Tulisan saya ini dapat dibilang terlambat, kalau menengok bukunya Usman telah terbit bulan September 2016 (menurut catatan Admin Dalfis), dan saya baru tahu tulisannya Alim yang terbit di basabasi.co, lewat tautan sedari facebooknya Kanjeng Tok (Awalludin GD Mualif), pada tanggal 29 September 2017 pun tidak langsung membacanya beserta tulisan Dea yang terkait di tirto.id, oleh rasanya tidak punya kepentingan pada penyair yang diterjemahkan Usman, pun saya tengah suntuk membaca ulang tulisan sendiri yang kehendaknya terbit tahun ini, tapi ketika Usman saya jawil melalui tag di fb tidak berkomentar hanya menjempolinya, maka jadi penasaran pada esainya Alim serta Dea. Lantas inilah jadinya saat jari-jemari menari mengudara. Tepat kata Alim, bahwa perbandingan puisi yang di buku dengan catatan di fb merupakan tindakan kurang adil, apalagi catatan tersebut telah lama mendekam dari tahun 2014 pun belum terbukukan, jadi kurang layak disoroti, dan pembandingnya pun tidak menyebutkan nama pena secara langsung, hanya menterakan ‘Admin Darul Lughah Al-Arabiyah Wal Fiqh As-Salafi (Dalfis)’ yang jika mengamati komentarnya Alim, ianya Musyfiqur Rahman. Dan perlu pembaca ketahui, tulisan-tulisan saya yang gentayangan di website, blog, masih kerap saya benahi tanpa sepengetahuan pembaca ketika sebagai adminya. Untuk seimbangnya, kritisilah yang sudah tercetak; buku, koran, majalah, jurnal &ll. Penggal saja habis-habisan tidak masalah, meski pada jenjang selanjutnya banyak buku-buku ketika cetak ulang mengalami perombakan dan itu syah tidak masalah, apalagi buah karya puisi banyaklah versi meski dari tangan pertama sang penyairnya.

## [Tujuan Latihan]
Kutip ulang secara utuh teks di atas tentang tanggapan penulis atas kritik terhadap buku terjemahan Usman, tanpa mengubah satu kata atau tanda baca pun. Entri-entri berikut tidak berkaitan dengan latihan ini.

(Butir-butir yang tercantum dalam dataset)
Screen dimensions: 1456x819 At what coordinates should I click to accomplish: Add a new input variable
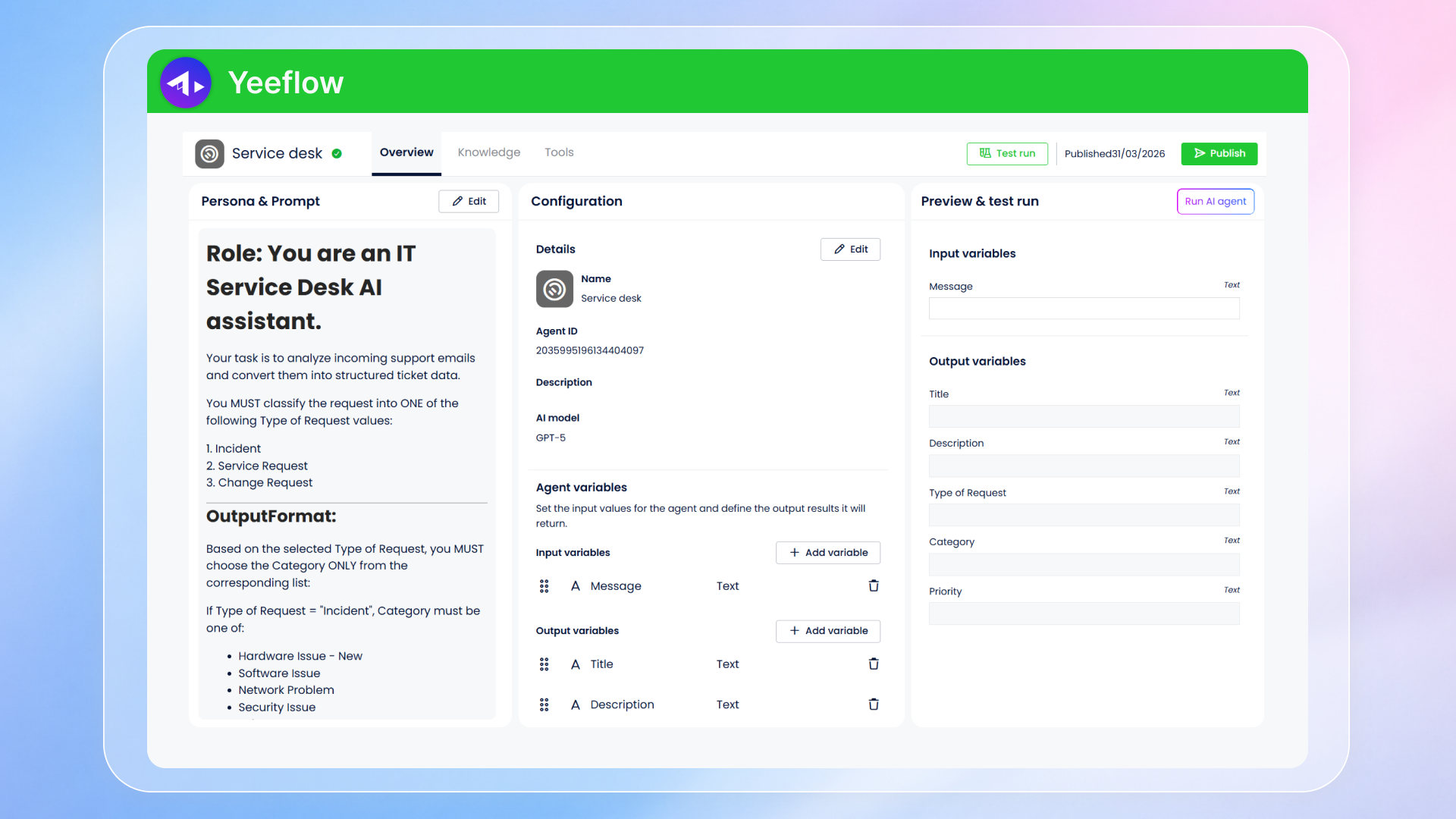click(x=827, y=552)
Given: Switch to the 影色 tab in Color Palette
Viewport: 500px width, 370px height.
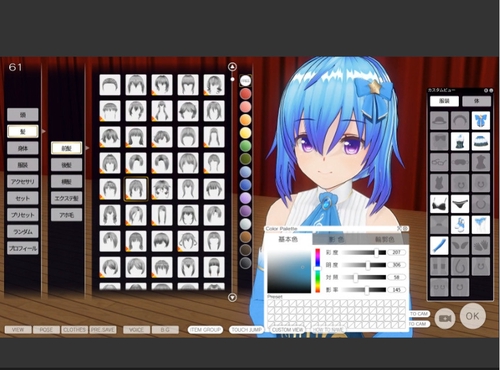Looking at the screenshot, I should (x=336, y=239).
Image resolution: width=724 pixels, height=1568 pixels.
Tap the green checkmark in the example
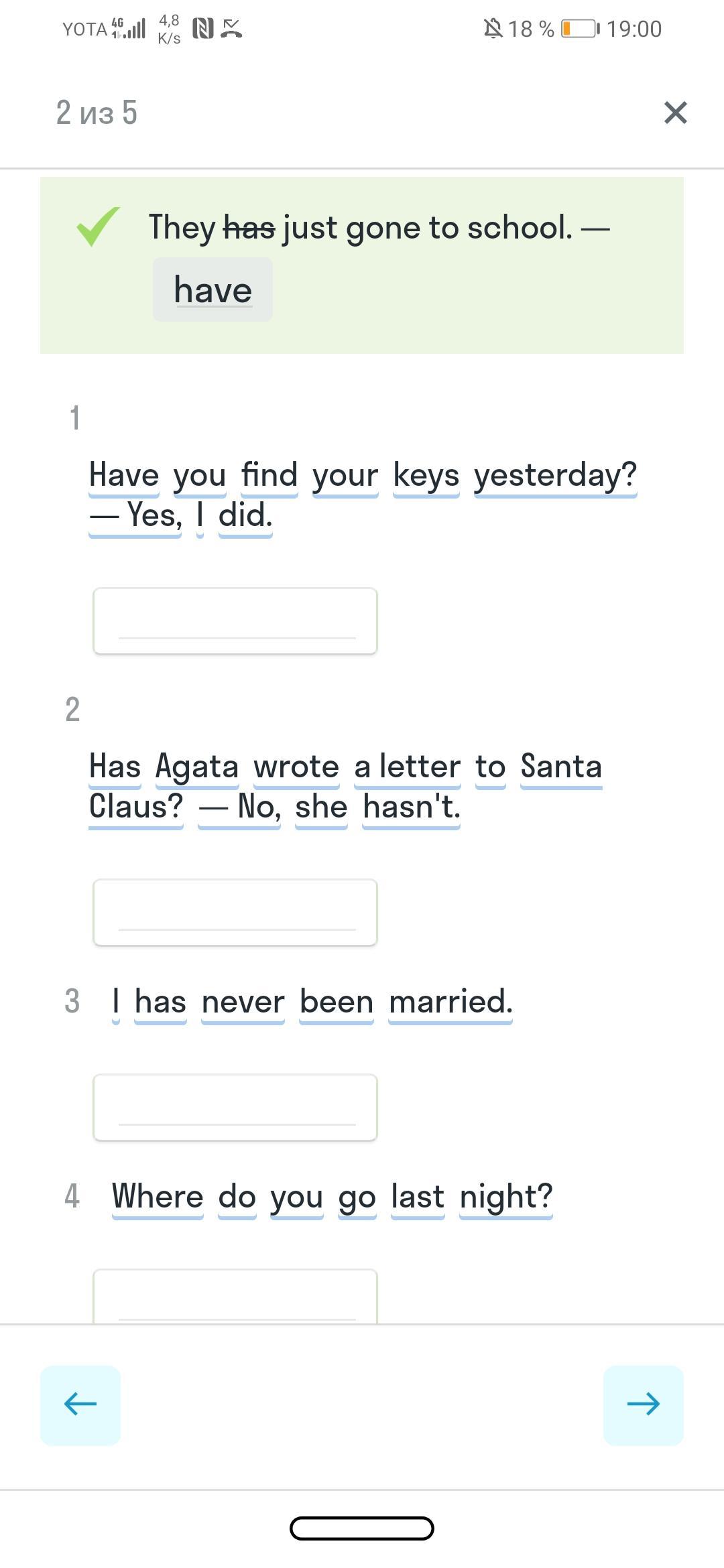coord(98,226)
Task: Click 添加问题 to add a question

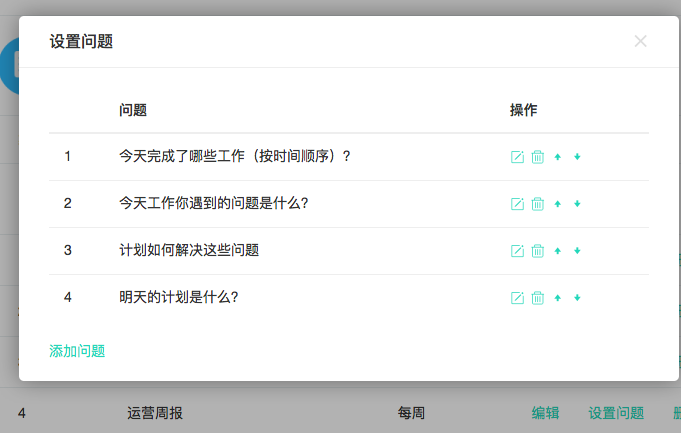Action: tap(77, 351)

## [Keluaran Lengkap]
Tulisan saya ini dapat dibilang terlambat, kalau menengok bukunya Usman telah terbit bulan September 2016 (menurut catatan Admin Dalfis), dan saya baru tahu tulisannya Alim yang terbit di basabasi.co, lewat tautan sedari facebooknya Kanjeng Tok (Awalludin GD Mualif), pada tanggal 29 September 2017 pun tidak langsung membacanya beserta tulisan Dea yang terkait di tirto.id, oleh rasanya tidak punya kepentingan pada penyair yang diterjemahkan Usman, pun saya tengah suntuk membaca ulang tulisan sendiri yang kehendaknya terbit tahun ini, tapi ketika Usman saya jawil melalui tag di fb tidak berkomentar hanya menjempolinya, maka jadi penasaran pada esainya Alim serta Dea. Lantas inilah jadinya saat jari-jemari menari mengudara. Tepat kata Alim, bahwa perbandingan puisi yang di buku dengan catatan di fb merupakan tindakan kurang adil, apalagi catatan tersebut telah lama mendekam dari tahun 2014 pun belum terbukukan, jadi kurang layak disoroti, dan pembandingnya pun tidak menyebutkan nama pena secara langsung, hanya menterakan ‘Admin Darul Lughah Al-Arabiyah Wal Fiqh As-Salafi (Dalfis)’ yang jika mengamati komentarnya Alim, ianya Musyfiqur Rahman. Dan perlu pembaca ketahui, tulisan-tulisan saya yang gentayangan di website, blog, masih kerap saya benahi tanpa sepengetahuan pembaca ketika sebagai adminya. Untuk seimbangnya, kritisilah yang sudah tercetak; buku, koran, majalah, jurnal &ll. Penggal saja habis-habisan tidak masalah, meski pada jenjang selanjutnya banyak buku-buku ketika cetak ulang mengalami perombakan dan itu syah tidak masalah, apalagi buah karya puisi banyaklah versi meski dari tangan pertama sang penyairnya.